Experts say the first step in avoiding information overload is to develop a keen sense of your goals and objectives.

"The best way to get a hold on information is to become really clear about your strategy," says Ellen Siminoff, vice president of business development and strategic planning for Yahoo!, who receives upwards of 300 e-mail messages and several dozen voice-mail messages daily. "If you have a sense of what your strategy is, you know what's important, what to spend more time on and what not to waste your bandwidth on."

Once your priorities are clear, the next step is developing a logical way to attack cumbersome e-mail, faxes, voice mail and other information sources. Some experts recommend checking them often so they don't pile up, while others advise designating certain times of the day for wading through your messages. Siminoff, for instance, tackles her e-mail inbox early every morning. Before beginning other tasks and attending meetings, she responds first to important and urgent messages, then to less important ones, so they're off her plate fast. In addition, she leaves quiet time at the end of her day for answering e-mail messages that demand a more thoughtful response.

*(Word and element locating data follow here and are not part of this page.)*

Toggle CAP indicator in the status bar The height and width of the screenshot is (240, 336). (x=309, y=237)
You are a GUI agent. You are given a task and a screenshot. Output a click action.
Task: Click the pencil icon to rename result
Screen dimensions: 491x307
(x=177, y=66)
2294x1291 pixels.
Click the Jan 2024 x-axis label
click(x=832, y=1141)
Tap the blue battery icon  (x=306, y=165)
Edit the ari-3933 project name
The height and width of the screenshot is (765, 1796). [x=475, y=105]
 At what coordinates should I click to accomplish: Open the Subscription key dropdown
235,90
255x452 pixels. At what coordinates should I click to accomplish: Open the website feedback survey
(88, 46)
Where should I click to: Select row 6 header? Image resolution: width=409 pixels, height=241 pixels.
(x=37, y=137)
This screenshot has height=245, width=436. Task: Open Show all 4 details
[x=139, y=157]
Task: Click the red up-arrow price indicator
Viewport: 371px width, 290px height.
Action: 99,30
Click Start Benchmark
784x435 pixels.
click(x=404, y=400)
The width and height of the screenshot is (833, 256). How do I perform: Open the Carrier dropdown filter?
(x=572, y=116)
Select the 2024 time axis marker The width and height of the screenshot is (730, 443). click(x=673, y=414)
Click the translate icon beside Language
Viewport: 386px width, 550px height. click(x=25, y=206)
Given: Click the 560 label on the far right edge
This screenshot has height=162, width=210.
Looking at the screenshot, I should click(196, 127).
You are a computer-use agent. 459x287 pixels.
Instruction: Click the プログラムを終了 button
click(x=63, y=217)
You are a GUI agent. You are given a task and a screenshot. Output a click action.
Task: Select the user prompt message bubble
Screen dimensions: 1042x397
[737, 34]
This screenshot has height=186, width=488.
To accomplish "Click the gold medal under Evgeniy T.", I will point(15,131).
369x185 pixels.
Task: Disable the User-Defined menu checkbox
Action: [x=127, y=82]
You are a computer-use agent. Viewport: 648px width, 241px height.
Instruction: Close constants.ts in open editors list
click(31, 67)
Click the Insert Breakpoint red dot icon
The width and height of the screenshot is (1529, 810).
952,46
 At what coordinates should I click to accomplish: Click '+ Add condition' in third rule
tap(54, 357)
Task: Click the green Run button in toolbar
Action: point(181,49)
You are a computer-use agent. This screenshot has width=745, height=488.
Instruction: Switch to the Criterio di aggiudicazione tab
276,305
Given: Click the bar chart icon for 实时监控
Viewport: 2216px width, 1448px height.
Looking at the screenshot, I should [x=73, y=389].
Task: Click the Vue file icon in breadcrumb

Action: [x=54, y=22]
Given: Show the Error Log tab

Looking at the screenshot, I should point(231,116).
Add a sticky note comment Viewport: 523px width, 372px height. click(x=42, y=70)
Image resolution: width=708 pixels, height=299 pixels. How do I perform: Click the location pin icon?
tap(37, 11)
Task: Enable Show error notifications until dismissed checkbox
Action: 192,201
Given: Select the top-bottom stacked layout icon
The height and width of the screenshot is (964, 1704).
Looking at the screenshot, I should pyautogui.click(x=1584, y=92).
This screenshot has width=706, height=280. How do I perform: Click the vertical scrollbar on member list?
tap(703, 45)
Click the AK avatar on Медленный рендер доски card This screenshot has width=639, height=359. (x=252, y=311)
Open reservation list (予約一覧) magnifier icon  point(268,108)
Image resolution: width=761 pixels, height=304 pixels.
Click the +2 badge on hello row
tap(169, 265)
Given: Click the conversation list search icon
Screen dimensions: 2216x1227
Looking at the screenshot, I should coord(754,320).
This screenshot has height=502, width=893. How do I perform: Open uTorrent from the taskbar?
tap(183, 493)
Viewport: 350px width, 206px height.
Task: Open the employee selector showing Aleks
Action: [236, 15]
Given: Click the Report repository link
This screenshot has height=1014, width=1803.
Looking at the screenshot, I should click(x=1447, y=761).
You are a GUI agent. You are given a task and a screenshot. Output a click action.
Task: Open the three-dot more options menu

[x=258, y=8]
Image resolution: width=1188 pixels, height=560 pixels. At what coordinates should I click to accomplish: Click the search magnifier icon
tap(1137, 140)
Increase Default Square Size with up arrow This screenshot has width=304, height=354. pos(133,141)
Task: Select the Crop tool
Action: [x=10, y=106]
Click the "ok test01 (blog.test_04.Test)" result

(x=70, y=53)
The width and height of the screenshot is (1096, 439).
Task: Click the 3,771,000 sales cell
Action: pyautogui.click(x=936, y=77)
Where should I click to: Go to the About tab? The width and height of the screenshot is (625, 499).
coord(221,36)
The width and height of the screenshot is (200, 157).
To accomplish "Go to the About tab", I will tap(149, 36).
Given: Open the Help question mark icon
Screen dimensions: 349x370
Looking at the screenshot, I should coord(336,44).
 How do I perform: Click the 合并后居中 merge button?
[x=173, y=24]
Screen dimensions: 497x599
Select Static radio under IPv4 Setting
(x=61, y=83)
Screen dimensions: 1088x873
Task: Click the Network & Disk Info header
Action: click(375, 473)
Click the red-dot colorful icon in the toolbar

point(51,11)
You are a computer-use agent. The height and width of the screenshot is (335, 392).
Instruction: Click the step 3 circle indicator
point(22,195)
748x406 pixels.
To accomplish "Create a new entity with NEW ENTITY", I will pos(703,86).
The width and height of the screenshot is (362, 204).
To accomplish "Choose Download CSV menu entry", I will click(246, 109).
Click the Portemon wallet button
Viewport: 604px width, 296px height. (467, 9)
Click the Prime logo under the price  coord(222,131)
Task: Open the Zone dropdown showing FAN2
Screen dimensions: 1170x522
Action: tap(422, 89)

Keep in mind, your strategy should fit your business environment and daily goals. When answering messages, stay focused. Don't get sidetracked into returning voice mail or responding to e-mail messages that don't align with your strategy. If possible, have an assistant screen your voice mail, incoming faxes, e-mail and snail mail so you see only the most pertinent information.

Whenever possible, keep your responses short. Get to the point when returning voice-mail messages, and stick to the facts in your e-mail. One great advantage e-mail has over picking up the phone: The niceties go out the window--or at least take up a lot less time--allowing you to get right to the matter at hand.

Above all, give newspaper articles, e-mail and other information a shelf life. If, after several weeks, you haven't found time to act on or pass on some piece of "interesting" information, toss it. If you've come across something important, print it out and file it, or immediately pass it on to the appropriate person. Don't keep e-mail around for too long either. Once the matter has been dealt with, delete the message permanently (just be sure to have some kind of regular system in place to back up your e-mail first).